### Aufgabe:
Schreibe den Abschnitt des Textes über Adelsreformen ab, der mit den Worten um „Leopold v. Ranke, Zur“ beginnt und mit „gesellschaftlicher Anpassungsleistungen suchten.“ endet, und tausche darin „Tradition“ gegen „Überlieferung“ aus.

### Lesetext:
Stehen bleiben – es wäre der Tod, nachahmen – es ist schon eine Art Knechtschaft, eigne Ausbildung und Entwicklung – das ist Leben und Freiheit.
Leopold v. Ranke, Zur Geschiche Deutschlands und Frankreichs im 19. Jahrhundert, hrsg. 1887
1.1. Thematische Hinführung
Adelsreformen als Spielart eines dritten Weges der Elitenformierung
Die Sehnsucht nach „dritten Wegen“ im Prozess des gesellschaftlichen Wandels der Neuzeit hat in der deutschen Geschichte eine lange Tradition. Insbesondere seit der Krise des Absolutismus im ausgehenden 18. Jahrhundert und der einsetzenden Auflösung der ständischen Gesellschaft finden sich im deutschen Raum vielfältige intellektuelle Strömungen, die, oft in Abgrenzung zu zeitgenössischen Vergleichsgesellschaften, zwischen radikalem Wandel und starrer Verharrung einen „maßvollen“, d.h. Innovation und Tradition integrierenden, eben einen „dritten Weg“ gesellschaftlicher Anpassungsleistungen suchten.
Um eine elitenorientierte Spielart solcher „Dritte Wege“-Vorstellungen handelt es sich auch bei den Vorschlägen zu einer „Reform“ oder „Erneuerung“ des Adels in Deutschland, die seit dem Ausgang des „ancien régime“ im Alten (deutschen) Reich bis ins 20. Jahrhundert zu finden sind. Ausgelöst wurde der Ruf nach einer „Adelsreform“ durch die seit der zweiten Hälfte des 18. Jahrhunderts allgemein empfundene „Adelskrise“, manifest in einer umfassenden bürgerlichen Adelskritik, deren intellektuelles Zentrum in Frankreich lag. Die vorgebliche Insuffizienz des Adels in der Erfüllung gesamtgesellschaftlicher Aufgaben und dessen aus dieser Perspektive unbegründbaren Privilegien bildeten die Hauptziele dieser Kritik. Die Erschütterungen der französischen Revolution und der Siegeslauf der napoleonischen Armeen ließen um 1800 das Problem neuer Führungsschichten für die meisten kontinentaleuropäischen Gesellschaften dringlich werden. Vor diesem Hintergrund wurde von aufklärerisch-bürgerlicher Seite den überkommenen Führungsansprüchen des Adels der Begriff der „Elite“ entgegengestellt, der im Kern auf allein meritokratische, nicht geburtsständische Vorstellungen von Führungslegitimation zielte. Denn anders als der Adel, der sich in der vormodernen Gesellschaft über Erblichkeit als Herrschaftsschicht rekrutierte und legitimierte, muss sich eine Elite in jeder Generation neu über nachweisbare Leistungen ausweisen, um sich an der gesellschaftlichen Spitze positionieren zu können.

### Daten:
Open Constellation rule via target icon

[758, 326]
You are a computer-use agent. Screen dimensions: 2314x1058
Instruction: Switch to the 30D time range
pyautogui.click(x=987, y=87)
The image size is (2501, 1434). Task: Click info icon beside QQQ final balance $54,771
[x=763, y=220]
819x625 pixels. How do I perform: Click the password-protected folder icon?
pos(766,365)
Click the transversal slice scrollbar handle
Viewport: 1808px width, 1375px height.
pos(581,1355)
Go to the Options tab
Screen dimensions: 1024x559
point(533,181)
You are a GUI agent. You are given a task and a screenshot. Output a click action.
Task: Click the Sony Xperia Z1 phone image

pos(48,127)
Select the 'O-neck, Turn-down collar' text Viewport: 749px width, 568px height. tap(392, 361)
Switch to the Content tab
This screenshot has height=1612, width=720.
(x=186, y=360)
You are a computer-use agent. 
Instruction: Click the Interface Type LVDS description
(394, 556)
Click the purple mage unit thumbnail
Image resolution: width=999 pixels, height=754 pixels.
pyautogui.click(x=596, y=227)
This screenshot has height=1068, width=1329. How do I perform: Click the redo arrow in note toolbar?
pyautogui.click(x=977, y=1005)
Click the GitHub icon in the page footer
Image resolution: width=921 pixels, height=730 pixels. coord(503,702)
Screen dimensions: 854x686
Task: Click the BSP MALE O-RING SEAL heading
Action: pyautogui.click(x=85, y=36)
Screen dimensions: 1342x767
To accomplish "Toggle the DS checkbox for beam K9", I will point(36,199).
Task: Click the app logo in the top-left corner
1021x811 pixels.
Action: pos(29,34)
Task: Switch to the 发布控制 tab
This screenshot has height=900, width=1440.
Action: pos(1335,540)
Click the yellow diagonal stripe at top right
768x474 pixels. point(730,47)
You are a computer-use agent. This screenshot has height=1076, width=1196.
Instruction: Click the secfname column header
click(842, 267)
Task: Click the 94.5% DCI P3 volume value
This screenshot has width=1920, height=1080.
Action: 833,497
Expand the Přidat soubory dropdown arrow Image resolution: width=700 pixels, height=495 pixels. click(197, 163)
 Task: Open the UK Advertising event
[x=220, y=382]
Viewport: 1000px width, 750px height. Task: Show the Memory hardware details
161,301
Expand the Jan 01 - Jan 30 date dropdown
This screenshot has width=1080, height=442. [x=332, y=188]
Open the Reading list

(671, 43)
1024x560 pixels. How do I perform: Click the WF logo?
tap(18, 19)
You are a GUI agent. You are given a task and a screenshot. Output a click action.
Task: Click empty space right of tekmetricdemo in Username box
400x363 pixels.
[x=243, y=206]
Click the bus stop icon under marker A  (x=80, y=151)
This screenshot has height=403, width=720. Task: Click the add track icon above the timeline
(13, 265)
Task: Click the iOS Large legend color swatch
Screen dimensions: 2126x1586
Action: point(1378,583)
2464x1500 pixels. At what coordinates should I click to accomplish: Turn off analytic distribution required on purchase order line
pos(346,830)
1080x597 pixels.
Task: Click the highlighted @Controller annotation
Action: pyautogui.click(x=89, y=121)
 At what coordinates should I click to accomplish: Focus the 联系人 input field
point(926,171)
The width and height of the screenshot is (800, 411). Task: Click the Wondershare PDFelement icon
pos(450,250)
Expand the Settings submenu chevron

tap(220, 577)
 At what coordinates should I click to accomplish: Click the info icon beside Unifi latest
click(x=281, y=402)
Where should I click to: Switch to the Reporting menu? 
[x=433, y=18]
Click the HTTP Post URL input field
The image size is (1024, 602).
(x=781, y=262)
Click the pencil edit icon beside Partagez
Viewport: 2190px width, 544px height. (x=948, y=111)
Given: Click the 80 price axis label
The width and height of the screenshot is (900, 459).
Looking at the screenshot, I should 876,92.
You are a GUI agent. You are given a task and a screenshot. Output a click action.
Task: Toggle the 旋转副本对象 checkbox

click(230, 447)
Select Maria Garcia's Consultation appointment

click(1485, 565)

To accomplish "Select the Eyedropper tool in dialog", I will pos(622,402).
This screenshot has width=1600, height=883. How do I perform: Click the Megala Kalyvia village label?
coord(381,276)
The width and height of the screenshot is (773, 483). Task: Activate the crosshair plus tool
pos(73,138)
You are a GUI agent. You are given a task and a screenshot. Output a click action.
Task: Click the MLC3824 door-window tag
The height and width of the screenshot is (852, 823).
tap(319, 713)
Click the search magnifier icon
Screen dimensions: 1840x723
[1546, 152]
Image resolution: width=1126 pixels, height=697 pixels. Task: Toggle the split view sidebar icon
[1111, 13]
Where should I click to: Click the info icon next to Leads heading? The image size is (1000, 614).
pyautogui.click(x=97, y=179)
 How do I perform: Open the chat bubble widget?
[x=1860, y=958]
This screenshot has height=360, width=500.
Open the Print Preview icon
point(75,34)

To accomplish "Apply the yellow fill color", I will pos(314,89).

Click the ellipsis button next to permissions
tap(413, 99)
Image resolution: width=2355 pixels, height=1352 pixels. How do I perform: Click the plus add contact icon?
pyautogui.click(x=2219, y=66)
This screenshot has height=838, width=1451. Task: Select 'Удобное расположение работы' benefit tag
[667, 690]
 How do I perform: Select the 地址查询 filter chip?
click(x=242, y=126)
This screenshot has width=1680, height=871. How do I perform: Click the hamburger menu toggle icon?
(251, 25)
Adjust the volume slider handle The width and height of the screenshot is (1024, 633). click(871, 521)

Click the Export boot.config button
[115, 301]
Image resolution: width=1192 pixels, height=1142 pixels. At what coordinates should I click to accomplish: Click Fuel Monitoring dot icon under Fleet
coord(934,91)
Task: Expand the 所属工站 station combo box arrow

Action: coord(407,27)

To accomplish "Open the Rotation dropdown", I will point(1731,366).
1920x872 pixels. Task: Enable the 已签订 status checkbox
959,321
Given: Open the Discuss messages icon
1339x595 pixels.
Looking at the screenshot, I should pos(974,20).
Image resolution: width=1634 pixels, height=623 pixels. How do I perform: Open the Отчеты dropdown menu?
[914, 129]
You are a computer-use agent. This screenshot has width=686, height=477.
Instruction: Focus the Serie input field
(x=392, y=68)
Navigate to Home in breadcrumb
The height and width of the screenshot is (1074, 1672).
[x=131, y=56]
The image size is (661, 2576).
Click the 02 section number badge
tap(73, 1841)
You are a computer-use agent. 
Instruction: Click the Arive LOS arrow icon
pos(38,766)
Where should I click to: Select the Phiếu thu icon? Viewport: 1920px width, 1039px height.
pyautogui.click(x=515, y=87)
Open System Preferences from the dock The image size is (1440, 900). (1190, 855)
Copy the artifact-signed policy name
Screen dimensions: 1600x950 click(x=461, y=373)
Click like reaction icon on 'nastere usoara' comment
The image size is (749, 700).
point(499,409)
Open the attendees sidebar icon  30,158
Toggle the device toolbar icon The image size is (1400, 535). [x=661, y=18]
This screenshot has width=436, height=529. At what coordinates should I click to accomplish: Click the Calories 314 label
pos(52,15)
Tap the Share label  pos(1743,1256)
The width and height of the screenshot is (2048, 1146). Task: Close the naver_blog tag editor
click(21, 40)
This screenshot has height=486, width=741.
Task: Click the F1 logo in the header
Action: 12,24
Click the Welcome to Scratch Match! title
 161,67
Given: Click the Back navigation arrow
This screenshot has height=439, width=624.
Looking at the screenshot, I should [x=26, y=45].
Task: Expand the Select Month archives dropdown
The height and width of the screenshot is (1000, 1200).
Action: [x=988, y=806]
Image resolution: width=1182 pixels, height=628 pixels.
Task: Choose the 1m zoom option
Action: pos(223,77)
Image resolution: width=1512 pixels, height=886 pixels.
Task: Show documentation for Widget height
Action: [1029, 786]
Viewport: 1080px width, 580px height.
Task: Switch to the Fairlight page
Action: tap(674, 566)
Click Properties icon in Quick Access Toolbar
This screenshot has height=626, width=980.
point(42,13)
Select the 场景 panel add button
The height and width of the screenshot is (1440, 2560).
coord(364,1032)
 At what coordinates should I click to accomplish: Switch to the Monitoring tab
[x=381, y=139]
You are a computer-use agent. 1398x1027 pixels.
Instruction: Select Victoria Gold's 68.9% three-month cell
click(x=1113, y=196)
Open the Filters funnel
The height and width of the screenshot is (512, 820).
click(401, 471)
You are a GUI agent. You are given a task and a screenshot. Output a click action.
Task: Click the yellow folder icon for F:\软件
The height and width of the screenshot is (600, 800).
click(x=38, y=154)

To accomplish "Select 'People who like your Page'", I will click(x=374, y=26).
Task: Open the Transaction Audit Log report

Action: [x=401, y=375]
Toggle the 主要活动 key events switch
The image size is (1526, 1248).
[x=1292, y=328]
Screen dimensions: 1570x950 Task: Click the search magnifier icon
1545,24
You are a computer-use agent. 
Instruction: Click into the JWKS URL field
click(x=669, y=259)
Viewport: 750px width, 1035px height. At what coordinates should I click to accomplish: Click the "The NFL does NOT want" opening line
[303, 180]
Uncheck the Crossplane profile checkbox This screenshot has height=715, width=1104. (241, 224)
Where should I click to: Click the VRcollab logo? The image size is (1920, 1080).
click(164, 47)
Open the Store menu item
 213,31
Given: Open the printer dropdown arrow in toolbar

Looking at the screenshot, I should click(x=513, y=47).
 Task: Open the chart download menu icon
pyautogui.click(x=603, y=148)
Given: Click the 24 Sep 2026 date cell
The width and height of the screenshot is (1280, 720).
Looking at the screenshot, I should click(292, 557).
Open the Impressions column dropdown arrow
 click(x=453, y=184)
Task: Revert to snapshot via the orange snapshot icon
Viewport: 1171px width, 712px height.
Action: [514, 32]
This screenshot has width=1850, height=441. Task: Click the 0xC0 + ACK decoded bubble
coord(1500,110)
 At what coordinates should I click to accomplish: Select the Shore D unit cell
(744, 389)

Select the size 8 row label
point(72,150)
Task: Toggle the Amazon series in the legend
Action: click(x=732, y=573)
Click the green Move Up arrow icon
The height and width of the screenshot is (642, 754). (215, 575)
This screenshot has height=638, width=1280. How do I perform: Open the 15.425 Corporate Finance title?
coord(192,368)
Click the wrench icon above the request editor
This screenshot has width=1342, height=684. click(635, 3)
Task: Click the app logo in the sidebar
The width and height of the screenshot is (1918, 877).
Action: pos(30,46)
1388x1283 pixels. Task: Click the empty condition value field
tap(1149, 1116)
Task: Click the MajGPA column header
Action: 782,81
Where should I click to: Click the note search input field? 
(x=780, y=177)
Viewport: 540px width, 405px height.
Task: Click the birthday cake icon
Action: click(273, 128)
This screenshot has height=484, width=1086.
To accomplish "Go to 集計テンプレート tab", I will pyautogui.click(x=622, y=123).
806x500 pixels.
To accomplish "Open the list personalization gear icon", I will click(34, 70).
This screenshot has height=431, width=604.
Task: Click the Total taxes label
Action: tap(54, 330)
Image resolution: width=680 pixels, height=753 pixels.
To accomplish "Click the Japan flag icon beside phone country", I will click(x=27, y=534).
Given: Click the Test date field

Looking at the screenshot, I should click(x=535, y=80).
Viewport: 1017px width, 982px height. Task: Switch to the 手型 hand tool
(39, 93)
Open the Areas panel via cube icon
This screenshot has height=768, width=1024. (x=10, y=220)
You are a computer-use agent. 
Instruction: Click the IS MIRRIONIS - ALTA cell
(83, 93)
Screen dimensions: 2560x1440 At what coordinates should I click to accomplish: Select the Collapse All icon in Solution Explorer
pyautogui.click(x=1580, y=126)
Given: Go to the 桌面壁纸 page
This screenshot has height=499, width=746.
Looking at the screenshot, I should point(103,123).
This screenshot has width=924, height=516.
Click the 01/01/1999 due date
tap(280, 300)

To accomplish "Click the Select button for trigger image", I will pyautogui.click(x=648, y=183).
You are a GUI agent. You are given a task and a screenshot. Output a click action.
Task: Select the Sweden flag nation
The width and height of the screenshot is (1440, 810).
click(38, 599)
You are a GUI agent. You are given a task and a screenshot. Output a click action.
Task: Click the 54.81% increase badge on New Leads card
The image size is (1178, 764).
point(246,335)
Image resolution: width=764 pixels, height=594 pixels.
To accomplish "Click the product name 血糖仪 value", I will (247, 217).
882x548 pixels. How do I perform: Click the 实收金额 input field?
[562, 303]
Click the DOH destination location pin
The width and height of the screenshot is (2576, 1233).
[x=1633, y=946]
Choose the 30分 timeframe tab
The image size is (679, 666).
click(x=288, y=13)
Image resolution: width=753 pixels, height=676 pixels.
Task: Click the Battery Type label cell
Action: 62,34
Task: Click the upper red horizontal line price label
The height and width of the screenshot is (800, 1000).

### Vollständige Lösung:
Leopold v. Ranke, Zur Geschiche Deutschlands und Frankreichs im 19. Jahrhundert, hrsg. 1887
1.1. Thematische Hinführung
Adelsreformen als Spielart eines dritten Weges der Elitenformierung
Die Sehnsucht nach „dritten Wegen“ im Prozess des gesellschaftlichen Wandels der Neuzeit hat in der deutschen Geschichte eine lange Überlieferung. Insbesondere seit der Krise des Absolutismus im ausgehenden 18. Jahrhundert und der einsetzenden Auflösung der ständischen Gesellschaft finden sich im deutschen Raum vielfältige intellektuelle Strömungen, die, oft in Abgrenzung zu zeitgenössischen Vergleichsgesellschaften, zwischen radikalem Wandel und starrer Verharrung einen „maßvollen“, d.h. Innovation und Überlieferung integrierenden, eben einen „dritten Weg“ gesellschaftlicher Anpassungsleistungen suchten.